Üniversitenin, devam masrafını yıllık yaklaşık 100.000 $ olarak belirlemeye cesaret etmesi yalnızca bir zaman meselesiydi. Bu baharda ona ilk kez bakacağız.
Yakın zamanda Vanderbilt Üniversitesi'ne kabul edilen bir mühendislik öğrencisine yazılan bir mektupta, oda, yemek, kişisel harcamalar ve yüksek oktanlı bir dizüstü bilgisayardan oluşan toplam fiyatın 98.426 dolar olduğu belirtiliyordu. Yıl içinde Nashville kampüsünden Los Angeles ya da Londra'ya üç gezi yapan bir öğrenci altı haneli gelir elde edebilir.
Bu şaşırtıcı miktar bir anormalliktir. Lisans öğrencilerinin yalnızca küçük bir kısmı yakın zamanda buna yakın bir ödeme yapacak ve ihtiyaca veya liyakate dayalı olarak yardım almayan Vanderbilt öğrencilerinin yaklaşık yüzde 35'i liste fiyatının tamamını ödeyecek.
Ancak başvuru sahiplerinin büyük çoğunluğunu reddeden birkaç düzine diğer kolej ve üniversite birkaç yıl içinde bu eşiğe ulaşabilir. Sınırları aşma konusundaki isteklilikleri üniversite için alışveriş yapan herkeste iki soruyu gündeme getiriyor: Bu nasıl oldu ve buna değer mi?
Kim ne ödüyor?
College Board'a göre, özel, kar amacı gütmeyen, dört yıllık okullarda öğrenim ücreti, oda ve yemek için ortalama 2023-24 liste fiyatı 56.190 dolardı. Dört yıllık devlet kolejlerinde eyalet içi öğrenciler ortalama 24.030 dolarlık etiket fiyatı gördü.
Ancak bu pek çok insanın ödediği miktar değil, hatta buna yakın bile değil. College Board'un 2023 raporunda kullandığı federal verilere göre, 2019-20 akademik yılı itibarıyla, tam zamanlı, iki yıllık kolejlere devam eden eyalet içi öğrencilerin yüzde 39'u, tüm öğrenim ücretlerini karşılamaya yetecek kadar hibe yardımı aldı ve ücretler. (Ama okula gitmeyi çok zorlaştırabilecek geçim masrafları değil.) Dört yıllık devlet okullarında %31'i öğrenim ücreti ödemezken, özel kolej ve üniversitelerdeki öğrencilerin %18'i aynı fırsattan yararlanmaya hak kazandı.

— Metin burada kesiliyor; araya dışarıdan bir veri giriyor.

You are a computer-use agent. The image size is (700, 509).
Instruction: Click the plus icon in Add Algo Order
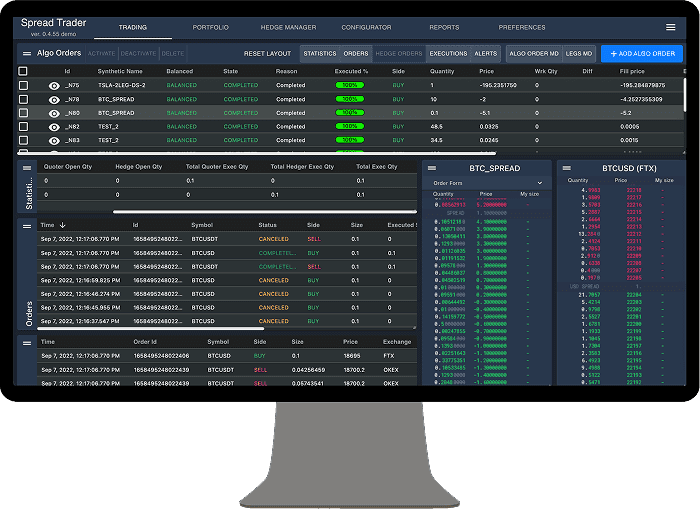click(x=614, y=53)
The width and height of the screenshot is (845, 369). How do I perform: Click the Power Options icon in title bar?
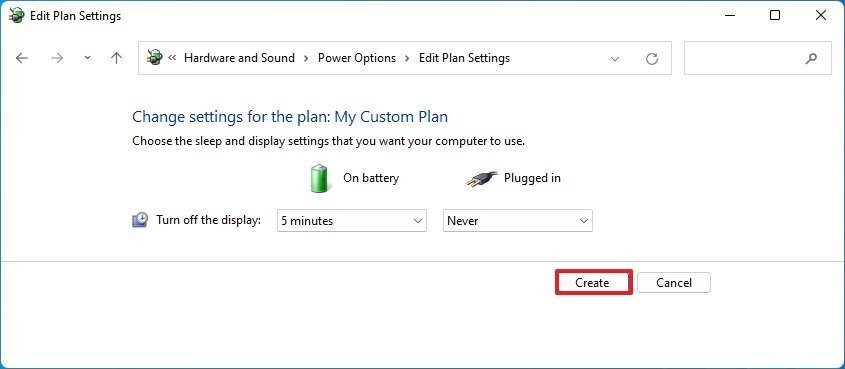click(16, 16)
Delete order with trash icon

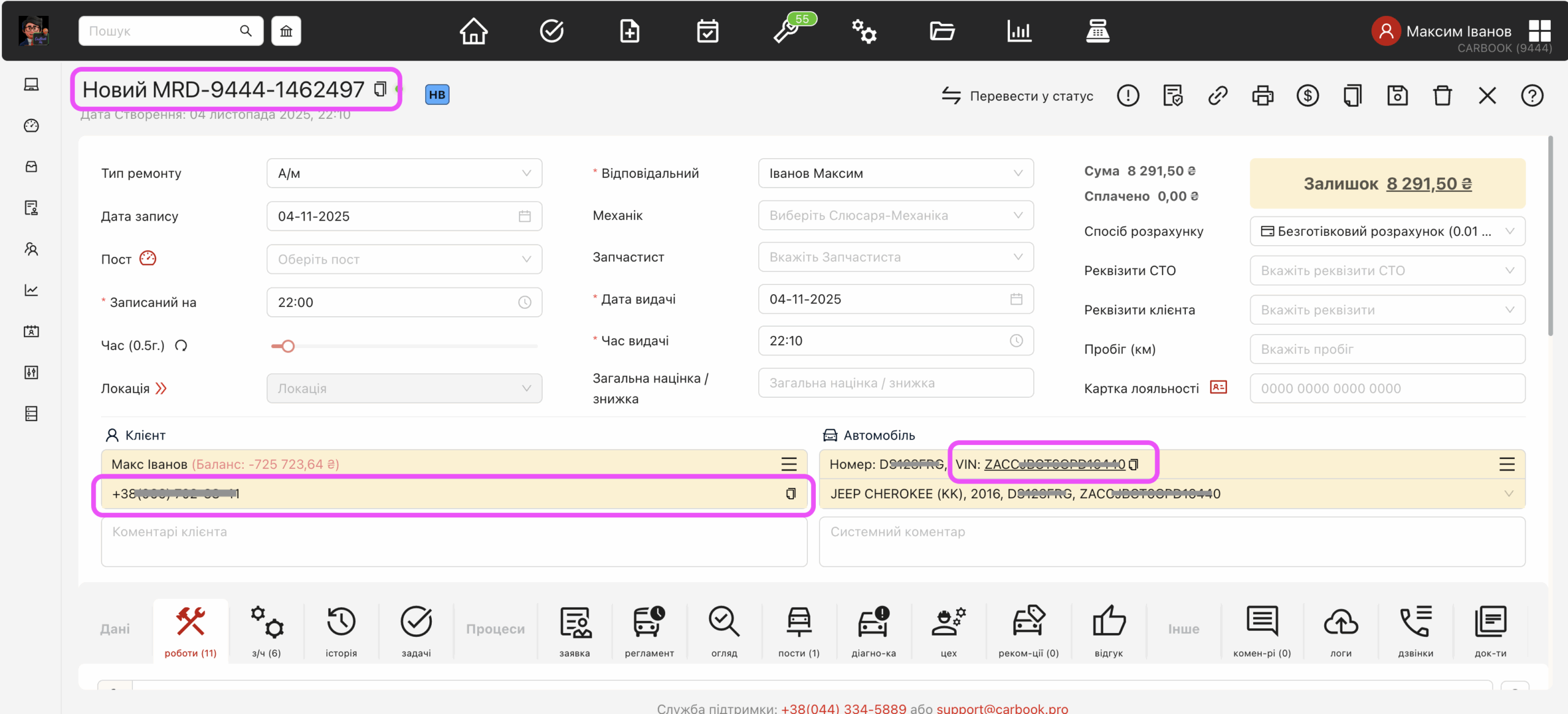pyautogui.click(x=1442, y=96)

Bu özel kolejler her gelir grubundan insana önemli indirimler sunmaya devam ediyor. Ulusal Kolej ve Üniversite İşletme Görevlileri Birliği tarafından yapılan bir araştırma, özel, kar amacı gütmeyen kolejlerin ve üniversitelerin 2022-23 akademik yılında öğrenim ücretlerini ortalamanın yüzde 56 oranında düşürdüğünü gösterdi.
Vanderbilt ayrıca indirimler de sunuyor ve maddi yardımları oldukça cömert. Bu yılın başlarında, geliri 150.000 dolar veya daha az olan ailelerin çoğu durumda okul ücreti ödemeyeceğini duyurdu.

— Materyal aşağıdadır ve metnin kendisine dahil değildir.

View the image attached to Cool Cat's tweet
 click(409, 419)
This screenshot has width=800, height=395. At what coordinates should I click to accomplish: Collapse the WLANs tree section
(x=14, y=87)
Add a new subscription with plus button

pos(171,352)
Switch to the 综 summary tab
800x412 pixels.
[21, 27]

Ancak ihtiyaç veya liyakate dayalı yardım almayan ve yakında 100.000 ABD doları veya daha fazlasını ödeyecek olan 2.000'den fazla öğrenci var. Vanderbilt'in neden bu kadar paraya ihtiyacı var?
Para nereye gidiyor?
Ve okullara göre, muazzam bağışlara sahip birkaç küçük liberal sanat kolejinde, 100.000 dolar bile bir öğrencinin ortalama eğitim maliyetini karşılayamıyor. Williams College, öğrenci başına liste fiyatından yaklaşık 50.000 $ daha fazla harcadığını söylüyor.
Başka bir deyişle, herkes sübvansiyon alıyor. Belki de liste fiyatının da 100.000 dolardan fazla olması gerekir, böylece bağışları zengin ailelere gereksiz yardım sağlamaz. Veya belki de bu yüksek fiyat, orada bedava yolculuk yapabileceklerinin farkında olmayan düşük gelirli başvuru sahiplerini geri çevirecektir.

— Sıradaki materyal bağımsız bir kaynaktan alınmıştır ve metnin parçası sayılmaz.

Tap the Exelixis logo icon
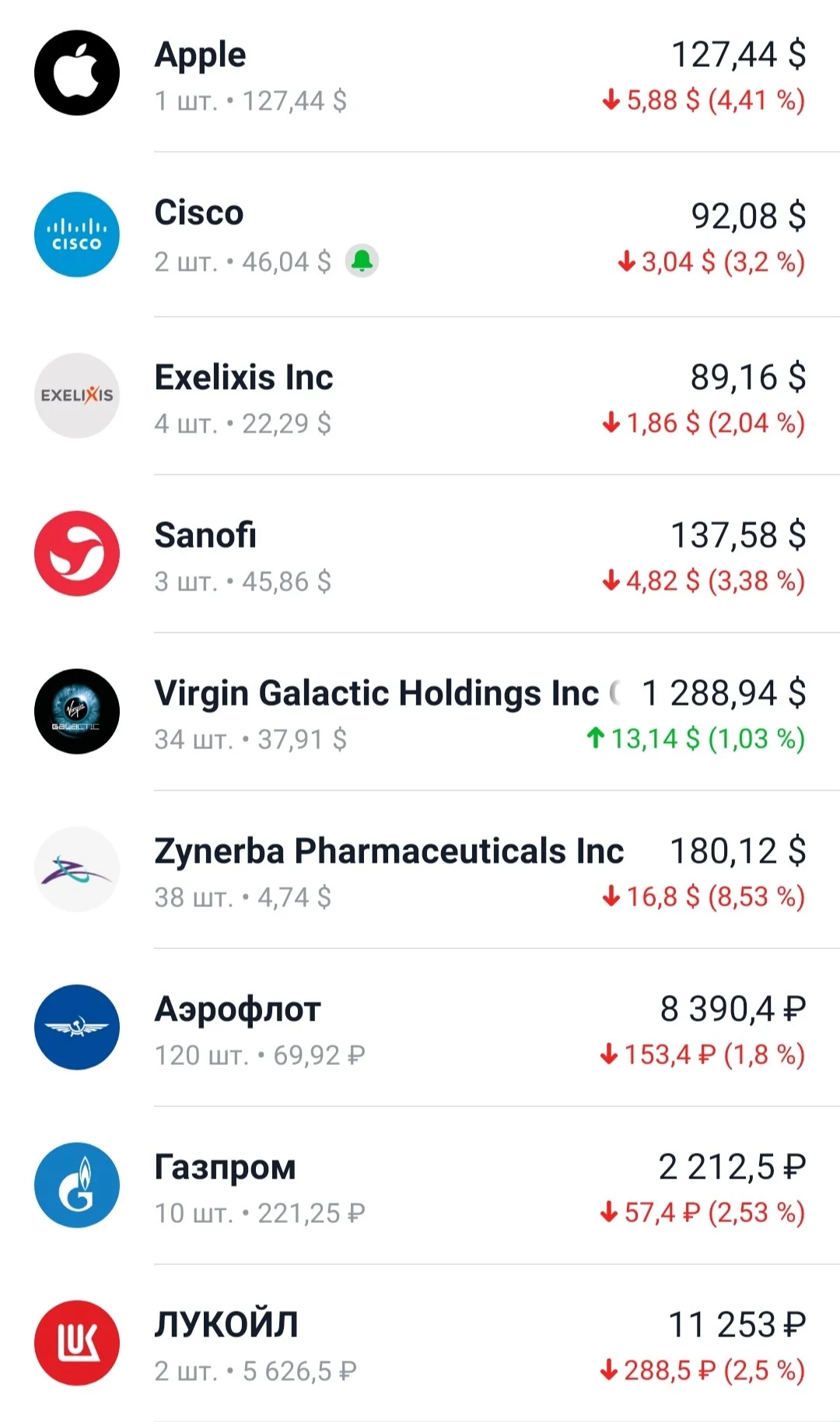 pos(77,395)
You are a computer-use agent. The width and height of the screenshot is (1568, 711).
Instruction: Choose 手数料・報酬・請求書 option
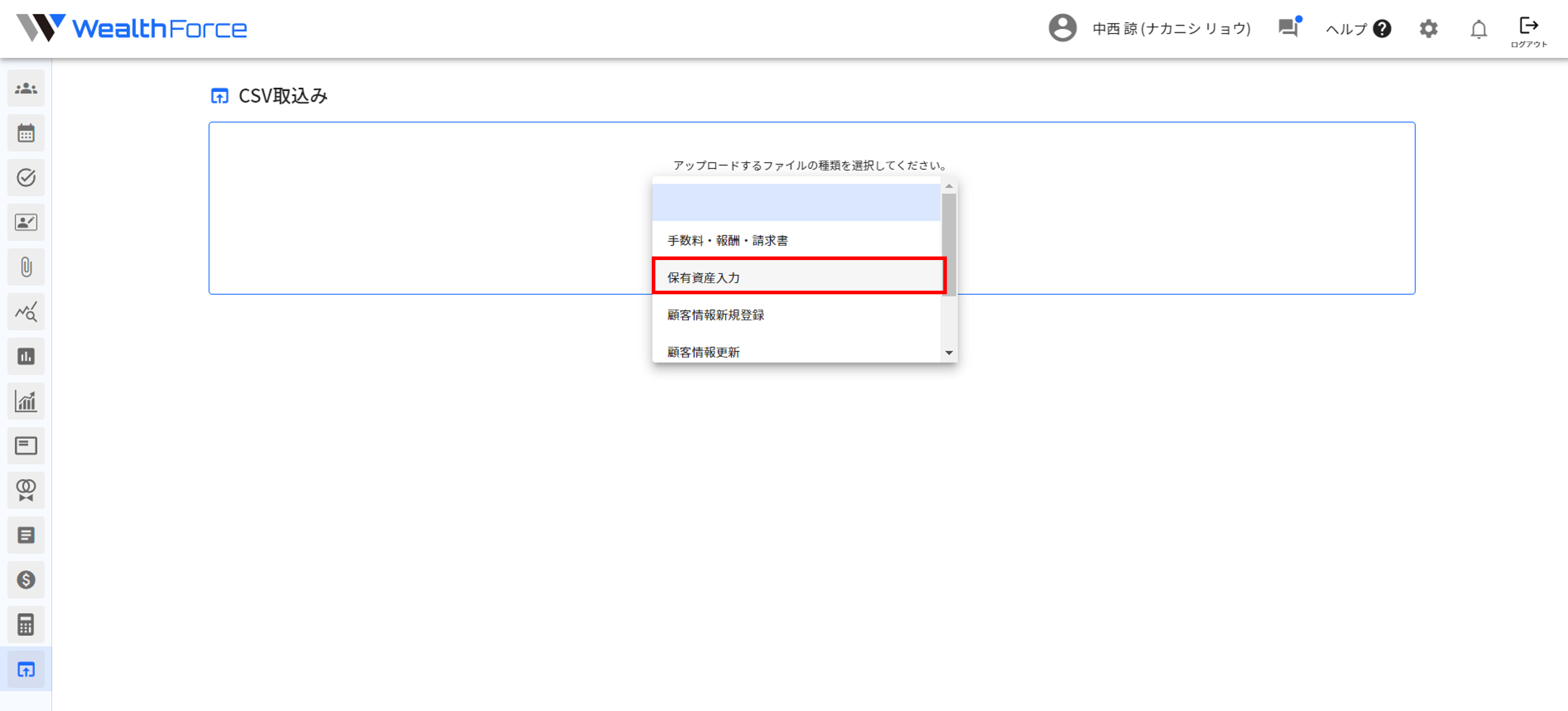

Vanderbilt'e göre lisans öğrencisi başına harcama 119.000 dolar. Finanstan sorumlu rektör yardımcısı Brett Sweet bir e-posta açıklamasında, “Fiyat ve katılım maliyeti arasındaki fark, bağışlarımız ve bağışçıların ve mezunlarımızın cömert hayırseverliği tarafından finanse ediliyor” dedi.
Okulda hiç kimse bu numarayı analiz etmek için benimle görüşmedi ya da bu konuda konuşmak için telefona çıkmadı. Ancak Vanderbilt'in mali tabloları paranın nasıl harcandığına dair ipuçları veriyor. 2023 mali yılında işletme giderlerinin %52'si fakülte, personel ve öğrencilerin maaş ve ücretlerinin yanı sıra yan haklara gitti.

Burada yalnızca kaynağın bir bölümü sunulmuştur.